## What you need to do
Whatever appears in the entries must be given again exactly.

## Listed entries
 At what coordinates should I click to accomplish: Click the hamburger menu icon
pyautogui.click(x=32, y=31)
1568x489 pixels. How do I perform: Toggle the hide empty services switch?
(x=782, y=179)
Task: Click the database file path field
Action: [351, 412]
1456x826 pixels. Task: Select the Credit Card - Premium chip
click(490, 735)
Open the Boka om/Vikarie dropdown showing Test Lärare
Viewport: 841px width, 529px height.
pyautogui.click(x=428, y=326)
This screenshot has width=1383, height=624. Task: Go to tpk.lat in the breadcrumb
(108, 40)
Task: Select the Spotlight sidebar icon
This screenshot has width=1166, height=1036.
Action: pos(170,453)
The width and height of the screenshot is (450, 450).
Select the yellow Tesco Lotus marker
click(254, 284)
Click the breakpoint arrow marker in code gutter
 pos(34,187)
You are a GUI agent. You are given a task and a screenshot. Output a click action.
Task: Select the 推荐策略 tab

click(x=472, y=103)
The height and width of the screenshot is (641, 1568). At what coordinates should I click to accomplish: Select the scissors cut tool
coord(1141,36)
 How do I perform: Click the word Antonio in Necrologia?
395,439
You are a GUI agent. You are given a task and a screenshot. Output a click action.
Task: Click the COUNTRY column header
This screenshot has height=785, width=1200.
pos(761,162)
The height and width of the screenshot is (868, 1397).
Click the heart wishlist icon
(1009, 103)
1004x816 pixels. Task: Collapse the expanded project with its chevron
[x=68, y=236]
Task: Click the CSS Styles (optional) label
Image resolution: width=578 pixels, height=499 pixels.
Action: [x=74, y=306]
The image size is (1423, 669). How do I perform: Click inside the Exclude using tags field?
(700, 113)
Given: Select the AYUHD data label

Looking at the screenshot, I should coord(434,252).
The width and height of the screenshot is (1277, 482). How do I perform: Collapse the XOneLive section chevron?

## Result of the task
 At what coordinates should I click to accomplish: Click the hamburger menu icon
pyautogui.click(x=32, y=31)
1568x489 pixels. How do I perform: Toggle the hide empty services switch?
(x=782, y=179)
Task: Click the database file path field
Action: [351, 412]
1456x826 pixels. Task: Select the Credit Card - Premium chip
click(490, 735)
Open the Boka om/Vikarie dropdown showing Test Lärare
Viewport: 841px width, 529px height.
pyautogui.click(x=428, y=326)
This screenshot has width=1383, height=624. Task: Go to tpk.lat in the breadcrumb
(108, 40)
Task: Select the Spotlight sidebar icon
This screenshot has width=1166, height=1036.
Action: pos(170,453)
The width and height of the screenshot is (450, 450).
Select the yellow Tesco Lotus marker
click(254, 284)
Click the breakpoint arrow marker in code gutter
 pos(34,187)
You are a GUI agent. You are given a task and a screenshot. Output a click action.
Task: Select the 推荐策略 tab

click(x=472, y=103)
The height and width of the screenshot is (641, 1568). At what coordinates should I click to accomplish: Select the scissors cut tool
coord(1141,36)
 How do I perform: Click the word Antonio in Necrologia?
395,439
You are a GUI agent. You are given a task and a screenshot. Output a click action.
Task: Click the COUNTRY column header
This screenshot has height=785, width=1200.
pos(761,162)
The height and width of the screenshot is (868, 1397).
Click the heart wishlist icon
(1009, 103)
1004x816 pixels. Task: Collapse the expanded project with its chevron
[x=68, y=236]
Task: Click the CSS Styles (optional) label
Image resolution: width=578 pixels, height=499 pixels.
Action: [x=74, y=306]
The image size is (1423, 669). How do I perform: Click inside the Exclude using tags field?
(700, 113)
Given: Select the AYUHD data label

Looking at the screenshot, I should coord(434,252).
The width and height of the screenshot is (1277, 482). How do I perform: Collapse the XOneLive section chevron?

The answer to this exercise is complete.